The U.S. Capitol on Sept. 23, 2024. (Photo by Jennifer Shutt/States Newsroom)

WASHINGTON — Congress is on track to approve legislation this week that will give lawmakers until mid-December to broker agreement on the annual government funding bills that were supposed to become law before the end of this month.

The stopgap spending bill, also known as a continuing resolution, has the broad bipartisan support it needs to move through House and Senate votes this week, though senators will need to reach agreement to vote on the legislation before the Oct. 1 deadline when federal spending runs out.

The 49-page bill, released Sunday after weeks of stalemate as House Republicans went at it alone, is no guarantee that Congress will actually wrap up its work on the full-year bills during the next 12 weeks left before this session of Congress is over, since lawmakers can pass as many stopgap spending bills as they want.

Continuing resolutions essentially extend current spending levels and policy for a set amount of time. They are intended to give the House and Senate additional time to conference final versions of the dozen full-year spending bills.

Nov. 5 election and the lame duck

The election results will likely determine whether the Republican House and Democratic Senate move to reach agreement on the full-year bills during the lame-duck session that will begin after Election Day, or kick the can down the road into next year, when the balance of power could be substantially different.

Speaker Mike Johnson, a Louisiana Republican, appears inclined toward wrapping up work on the full-year appropriations bills in December, saying during a press conference Tuesday that lawmakers would deal with funding decisions during the lame-duck session.

Johnson signaled that he’s going to try to move all the final, conferenced spending bills across the floor one by one, as opposed to bundling all 12 together in an omnibus or packaging several of the bills together in what’s called a mini-bus. Such large bills regularly draw opposition from conservative Republicans.
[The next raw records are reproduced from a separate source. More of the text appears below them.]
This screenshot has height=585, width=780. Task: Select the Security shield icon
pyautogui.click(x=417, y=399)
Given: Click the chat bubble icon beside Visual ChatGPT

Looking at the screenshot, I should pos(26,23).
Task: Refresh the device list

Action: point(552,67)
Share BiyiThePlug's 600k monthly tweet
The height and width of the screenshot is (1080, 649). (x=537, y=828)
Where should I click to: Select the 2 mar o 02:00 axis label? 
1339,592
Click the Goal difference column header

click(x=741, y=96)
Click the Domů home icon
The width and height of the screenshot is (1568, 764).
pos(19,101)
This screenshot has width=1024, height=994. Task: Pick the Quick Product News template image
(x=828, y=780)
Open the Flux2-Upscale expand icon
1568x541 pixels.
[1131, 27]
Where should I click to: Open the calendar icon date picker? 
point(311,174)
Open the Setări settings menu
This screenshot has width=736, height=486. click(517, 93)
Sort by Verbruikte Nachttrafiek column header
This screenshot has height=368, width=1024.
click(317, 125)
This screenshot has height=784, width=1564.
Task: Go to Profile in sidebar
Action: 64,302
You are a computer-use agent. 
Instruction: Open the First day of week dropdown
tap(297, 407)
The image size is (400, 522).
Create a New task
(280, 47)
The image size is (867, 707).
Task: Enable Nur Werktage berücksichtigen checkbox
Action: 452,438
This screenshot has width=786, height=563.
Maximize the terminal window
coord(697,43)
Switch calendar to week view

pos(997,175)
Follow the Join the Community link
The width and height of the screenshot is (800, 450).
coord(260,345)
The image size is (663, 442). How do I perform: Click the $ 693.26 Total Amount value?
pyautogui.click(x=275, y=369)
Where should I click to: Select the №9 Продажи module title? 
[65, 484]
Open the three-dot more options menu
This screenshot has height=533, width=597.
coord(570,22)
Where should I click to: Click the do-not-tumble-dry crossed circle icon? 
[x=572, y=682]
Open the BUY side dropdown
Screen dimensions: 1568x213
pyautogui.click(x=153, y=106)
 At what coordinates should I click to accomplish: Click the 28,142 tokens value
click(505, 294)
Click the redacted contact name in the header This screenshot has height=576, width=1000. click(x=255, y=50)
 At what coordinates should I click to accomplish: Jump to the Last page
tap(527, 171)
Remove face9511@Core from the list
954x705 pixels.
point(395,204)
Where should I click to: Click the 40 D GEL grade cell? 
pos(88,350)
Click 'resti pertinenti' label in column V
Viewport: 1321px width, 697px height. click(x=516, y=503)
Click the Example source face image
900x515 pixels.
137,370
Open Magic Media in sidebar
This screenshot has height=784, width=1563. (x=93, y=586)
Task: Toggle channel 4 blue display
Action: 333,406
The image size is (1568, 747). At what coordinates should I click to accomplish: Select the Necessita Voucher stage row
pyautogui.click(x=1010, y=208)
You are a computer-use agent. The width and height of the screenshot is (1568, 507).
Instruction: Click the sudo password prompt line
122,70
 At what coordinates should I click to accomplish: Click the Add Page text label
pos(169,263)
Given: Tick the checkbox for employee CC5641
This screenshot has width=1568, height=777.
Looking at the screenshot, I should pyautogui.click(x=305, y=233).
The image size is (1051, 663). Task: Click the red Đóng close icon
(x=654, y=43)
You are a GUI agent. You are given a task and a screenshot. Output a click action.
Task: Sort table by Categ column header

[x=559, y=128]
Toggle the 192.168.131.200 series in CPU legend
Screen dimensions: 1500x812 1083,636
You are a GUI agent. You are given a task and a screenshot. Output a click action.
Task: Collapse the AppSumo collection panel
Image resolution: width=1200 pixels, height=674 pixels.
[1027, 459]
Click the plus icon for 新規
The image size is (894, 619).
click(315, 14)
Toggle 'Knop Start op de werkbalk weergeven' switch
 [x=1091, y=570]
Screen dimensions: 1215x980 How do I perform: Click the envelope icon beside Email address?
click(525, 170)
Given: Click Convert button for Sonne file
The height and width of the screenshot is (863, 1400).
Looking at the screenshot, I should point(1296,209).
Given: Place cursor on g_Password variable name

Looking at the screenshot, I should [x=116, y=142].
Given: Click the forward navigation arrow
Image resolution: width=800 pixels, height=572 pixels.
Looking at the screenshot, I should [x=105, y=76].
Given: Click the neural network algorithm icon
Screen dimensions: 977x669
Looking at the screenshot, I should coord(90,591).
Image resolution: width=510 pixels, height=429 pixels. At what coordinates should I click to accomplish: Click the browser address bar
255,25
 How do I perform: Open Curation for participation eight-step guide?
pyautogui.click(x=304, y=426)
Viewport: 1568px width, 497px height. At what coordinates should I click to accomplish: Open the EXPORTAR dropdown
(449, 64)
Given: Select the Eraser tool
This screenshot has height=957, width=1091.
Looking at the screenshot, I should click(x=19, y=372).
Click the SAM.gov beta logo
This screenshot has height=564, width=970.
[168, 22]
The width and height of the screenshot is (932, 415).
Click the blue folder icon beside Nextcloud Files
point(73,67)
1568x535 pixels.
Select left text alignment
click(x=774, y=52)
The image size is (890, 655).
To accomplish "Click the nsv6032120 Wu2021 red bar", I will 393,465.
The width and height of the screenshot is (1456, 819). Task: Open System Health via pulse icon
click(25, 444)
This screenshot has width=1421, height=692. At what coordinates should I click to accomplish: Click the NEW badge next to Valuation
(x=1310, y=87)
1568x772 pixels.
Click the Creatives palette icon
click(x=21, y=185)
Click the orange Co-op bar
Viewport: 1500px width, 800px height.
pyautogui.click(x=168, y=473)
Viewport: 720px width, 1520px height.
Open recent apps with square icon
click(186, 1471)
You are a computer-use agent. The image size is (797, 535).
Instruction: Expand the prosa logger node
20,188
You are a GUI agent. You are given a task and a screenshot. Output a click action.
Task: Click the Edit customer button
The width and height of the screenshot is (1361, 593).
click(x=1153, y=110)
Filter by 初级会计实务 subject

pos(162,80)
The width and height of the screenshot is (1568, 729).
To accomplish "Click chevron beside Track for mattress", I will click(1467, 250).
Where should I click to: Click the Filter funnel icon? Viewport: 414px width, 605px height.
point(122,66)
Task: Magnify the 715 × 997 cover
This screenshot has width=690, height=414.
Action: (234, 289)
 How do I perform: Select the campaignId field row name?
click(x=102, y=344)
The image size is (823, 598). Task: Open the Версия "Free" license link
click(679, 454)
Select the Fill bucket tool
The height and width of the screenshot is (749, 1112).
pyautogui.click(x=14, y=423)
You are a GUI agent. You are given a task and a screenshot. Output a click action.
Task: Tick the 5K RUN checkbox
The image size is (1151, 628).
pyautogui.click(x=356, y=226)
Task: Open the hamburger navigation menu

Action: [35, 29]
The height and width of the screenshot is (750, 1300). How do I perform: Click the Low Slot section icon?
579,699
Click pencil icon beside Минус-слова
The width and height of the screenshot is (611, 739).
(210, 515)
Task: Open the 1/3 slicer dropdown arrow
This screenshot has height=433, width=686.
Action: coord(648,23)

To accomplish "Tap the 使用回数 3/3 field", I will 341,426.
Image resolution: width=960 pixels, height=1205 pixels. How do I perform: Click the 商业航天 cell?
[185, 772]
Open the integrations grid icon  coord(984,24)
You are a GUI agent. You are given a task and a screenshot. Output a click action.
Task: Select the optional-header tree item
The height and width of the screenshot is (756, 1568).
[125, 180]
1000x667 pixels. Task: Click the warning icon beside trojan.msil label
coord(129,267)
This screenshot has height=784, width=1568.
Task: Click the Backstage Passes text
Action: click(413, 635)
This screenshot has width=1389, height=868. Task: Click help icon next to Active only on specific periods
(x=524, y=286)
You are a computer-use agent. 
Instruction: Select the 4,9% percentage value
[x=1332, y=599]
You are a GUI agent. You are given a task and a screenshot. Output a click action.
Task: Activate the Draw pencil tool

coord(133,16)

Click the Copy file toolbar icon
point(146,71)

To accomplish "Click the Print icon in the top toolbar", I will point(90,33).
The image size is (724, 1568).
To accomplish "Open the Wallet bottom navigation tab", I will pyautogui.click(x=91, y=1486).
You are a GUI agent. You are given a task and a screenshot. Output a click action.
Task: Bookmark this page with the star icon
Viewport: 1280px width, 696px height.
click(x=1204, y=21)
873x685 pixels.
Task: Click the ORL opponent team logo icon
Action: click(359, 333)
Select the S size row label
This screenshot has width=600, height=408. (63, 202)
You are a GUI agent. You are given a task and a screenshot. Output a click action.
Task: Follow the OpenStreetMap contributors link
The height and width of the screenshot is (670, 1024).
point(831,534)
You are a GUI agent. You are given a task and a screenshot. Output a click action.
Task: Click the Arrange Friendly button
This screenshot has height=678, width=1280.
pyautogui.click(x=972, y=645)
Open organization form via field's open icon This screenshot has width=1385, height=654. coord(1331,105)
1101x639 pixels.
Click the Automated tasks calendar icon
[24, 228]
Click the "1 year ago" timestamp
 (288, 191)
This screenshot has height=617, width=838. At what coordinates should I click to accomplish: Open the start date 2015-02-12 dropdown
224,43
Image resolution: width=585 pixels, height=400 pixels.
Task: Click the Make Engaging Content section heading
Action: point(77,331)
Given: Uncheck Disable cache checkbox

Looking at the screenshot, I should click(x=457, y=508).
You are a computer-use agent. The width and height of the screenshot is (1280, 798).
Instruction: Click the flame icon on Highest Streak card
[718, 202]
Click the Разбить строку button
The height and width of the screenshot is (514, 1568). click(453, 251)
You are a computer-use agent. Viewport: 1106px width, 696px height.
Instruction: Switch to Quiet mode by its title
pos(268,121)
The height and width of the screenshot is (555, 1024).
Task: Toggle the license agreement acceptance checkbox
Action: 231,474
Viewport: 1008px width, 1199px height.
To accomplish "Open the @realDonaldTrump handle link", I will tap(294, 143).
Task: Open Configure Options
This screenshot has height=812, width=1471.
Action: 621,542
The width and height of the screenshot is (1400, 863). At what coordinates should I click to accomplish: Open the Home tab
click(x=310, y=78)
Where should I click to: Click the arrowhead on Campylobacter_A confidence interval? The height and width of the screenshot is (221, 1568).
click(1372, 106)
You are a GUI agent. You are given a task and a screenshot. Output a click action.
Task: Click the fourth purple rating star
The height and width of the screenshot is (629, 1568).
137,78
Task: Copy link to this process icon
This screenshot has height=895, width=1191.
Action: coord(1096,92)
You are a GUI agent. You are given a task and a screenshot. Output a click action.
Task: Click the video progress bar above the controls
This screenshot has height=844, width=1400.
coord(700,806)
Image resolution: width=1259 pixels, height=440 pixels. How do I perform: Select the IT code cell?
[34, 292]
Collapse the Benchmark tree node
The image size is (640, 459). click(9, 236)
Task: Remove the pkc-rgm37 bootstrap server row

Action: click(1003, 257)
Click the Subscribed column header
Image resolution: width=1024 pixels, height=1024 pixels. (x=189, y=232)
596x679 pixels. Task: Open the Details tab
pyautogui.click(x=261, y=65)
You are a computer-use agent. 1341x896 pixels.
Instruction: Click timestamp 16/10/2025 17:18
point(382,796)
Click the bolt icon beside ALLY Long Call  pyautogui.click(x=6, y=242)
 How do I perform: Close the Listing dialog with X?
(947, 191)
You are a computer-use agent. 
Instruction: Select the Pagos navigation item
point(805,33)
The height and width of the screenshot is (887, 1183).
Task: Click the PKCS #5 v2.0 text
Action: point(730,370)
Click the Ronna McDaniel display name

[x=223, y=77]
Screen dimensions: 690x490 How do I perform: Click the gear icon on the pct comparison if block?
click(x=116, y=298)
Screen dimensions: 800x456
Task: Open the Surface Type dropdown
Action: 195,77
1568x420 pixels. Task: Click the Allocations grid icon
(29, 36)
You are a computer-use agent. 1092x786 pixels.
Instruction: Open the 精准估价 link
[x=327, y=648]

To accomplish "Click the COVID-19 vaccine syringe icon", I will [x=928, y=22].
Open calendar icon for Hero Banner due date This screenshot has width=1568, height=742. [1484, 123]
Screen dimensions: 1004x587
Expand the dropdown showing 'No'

“We have broken the Christmas omni and I have no intention of going back to that terrible tradition,” Johnson said. “We don’t want any buses, we’re not going to do any buses.”

The stopgap spending bill Congress is expected to approve this week would set the next deadline for government funding on Dec. 20, four days before Christmas.

Senate and House both struggle

Johnson also laid the blame for Congress not completing work on the full-year government funding bills at the feet of Senate Democrats, arguing that the House did all of its work.

The Senate Appropriations Committee approved 11 of the dozen appropriations bills with broadly bipartisan votes, but was unable to garner consensus on the Homeland Security spending bill.

None of those bills have come up on the Senate floor for votes, in part, because it can take weeks in that chamber to move spending bills through the amendment process.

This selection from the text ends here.